-- START OF Given entries --
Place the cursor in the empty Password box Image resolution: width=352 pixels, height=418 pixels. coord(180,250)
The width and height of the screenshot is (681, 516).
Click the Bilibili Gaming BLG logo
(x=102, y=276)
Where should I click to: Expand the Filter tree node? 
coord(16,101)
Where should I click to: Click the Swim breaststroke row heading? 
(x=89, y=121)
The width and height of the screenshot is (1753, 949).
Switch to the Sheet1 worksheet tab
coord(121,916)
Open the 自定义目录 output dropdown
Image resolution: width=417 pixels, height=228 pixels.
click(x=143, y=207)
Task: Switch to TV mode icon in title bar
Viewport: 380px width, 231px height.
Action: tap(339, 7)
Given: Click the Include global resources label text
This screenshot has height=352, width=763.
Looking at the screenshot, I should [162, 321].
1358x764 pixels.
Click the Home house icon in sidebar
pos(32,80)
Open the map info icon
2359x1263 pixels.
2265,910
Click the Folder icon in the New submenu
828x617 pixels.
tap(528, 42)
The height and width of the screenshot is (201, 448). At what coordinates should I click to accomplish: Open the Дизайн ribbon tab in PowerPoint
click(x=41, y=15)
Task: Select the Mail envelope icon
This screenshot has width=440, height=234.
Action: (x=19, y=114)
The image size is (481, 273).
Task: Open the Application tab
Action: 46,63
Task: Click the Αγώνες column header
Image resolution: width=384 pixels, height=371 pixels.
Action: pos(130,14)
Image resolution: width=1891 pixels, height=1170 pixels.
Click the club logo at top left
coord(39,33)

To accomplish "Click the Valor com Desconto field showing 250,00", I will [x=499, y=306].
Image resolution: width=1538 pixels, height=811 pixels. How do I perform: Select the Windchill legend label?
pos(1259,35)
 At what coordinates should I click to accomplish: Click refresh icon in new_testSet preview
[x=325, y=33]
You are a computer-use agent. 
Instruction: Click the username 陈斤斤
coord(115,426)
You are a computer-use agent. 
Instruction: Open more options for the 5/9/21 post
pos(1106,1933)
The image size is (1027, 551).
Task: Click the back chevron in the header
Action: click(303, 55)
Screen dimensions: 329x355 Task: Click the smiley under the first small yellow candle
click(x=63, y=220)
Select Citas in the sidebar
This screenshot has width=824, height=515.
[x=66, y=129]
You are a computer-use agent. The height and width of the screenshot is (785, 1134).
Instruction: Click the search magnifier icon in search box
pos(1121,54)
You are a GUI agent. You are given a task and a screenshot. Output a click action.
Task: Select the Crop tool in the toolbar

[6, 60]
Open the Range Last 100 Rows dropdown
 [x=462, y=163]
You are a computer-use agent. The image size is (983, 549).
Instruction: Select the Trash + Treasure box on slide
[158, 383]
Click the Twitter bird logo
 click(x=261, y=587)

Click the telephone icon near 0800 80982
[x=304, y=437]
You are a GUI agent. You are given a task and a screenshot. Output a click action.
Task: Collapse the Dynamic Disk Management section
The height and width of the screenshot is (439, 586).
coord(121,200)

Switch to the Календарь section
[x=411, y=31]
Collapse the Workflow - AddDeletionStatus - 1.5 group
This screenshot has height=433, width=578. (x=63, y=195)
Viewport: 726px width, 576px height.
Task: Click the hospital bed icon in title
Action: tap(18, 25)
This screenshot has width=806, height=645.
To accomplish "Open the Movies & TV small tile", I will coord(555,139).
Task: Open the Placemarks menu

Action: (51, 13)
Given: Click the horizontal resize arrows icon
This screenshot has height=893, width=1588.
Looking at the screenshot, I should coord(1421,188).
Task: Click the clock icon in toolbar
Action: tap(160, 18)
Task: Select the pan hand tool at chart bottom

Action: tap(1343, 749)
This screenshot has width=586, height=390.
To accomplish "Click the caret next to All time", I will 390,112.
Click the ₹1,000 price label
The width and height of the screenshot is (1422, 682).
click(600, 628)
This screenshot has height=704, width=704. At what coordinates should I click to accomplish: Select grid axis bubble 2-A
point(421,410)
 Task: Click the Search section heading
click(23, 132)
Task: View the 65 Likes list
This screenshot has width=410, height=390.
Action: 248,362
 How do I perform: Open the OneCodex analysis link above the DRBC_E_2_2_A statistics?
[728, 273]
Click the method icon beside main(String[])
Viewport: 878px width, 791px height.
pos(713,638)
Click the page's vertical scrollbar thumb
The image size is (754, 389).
-- END OF Given entries --
Short task: Report every line above that contains the string "sidebar", copying each one in full.

Exercise answer:
Click the Home house icon in sidebar
Select Citas in the sidebar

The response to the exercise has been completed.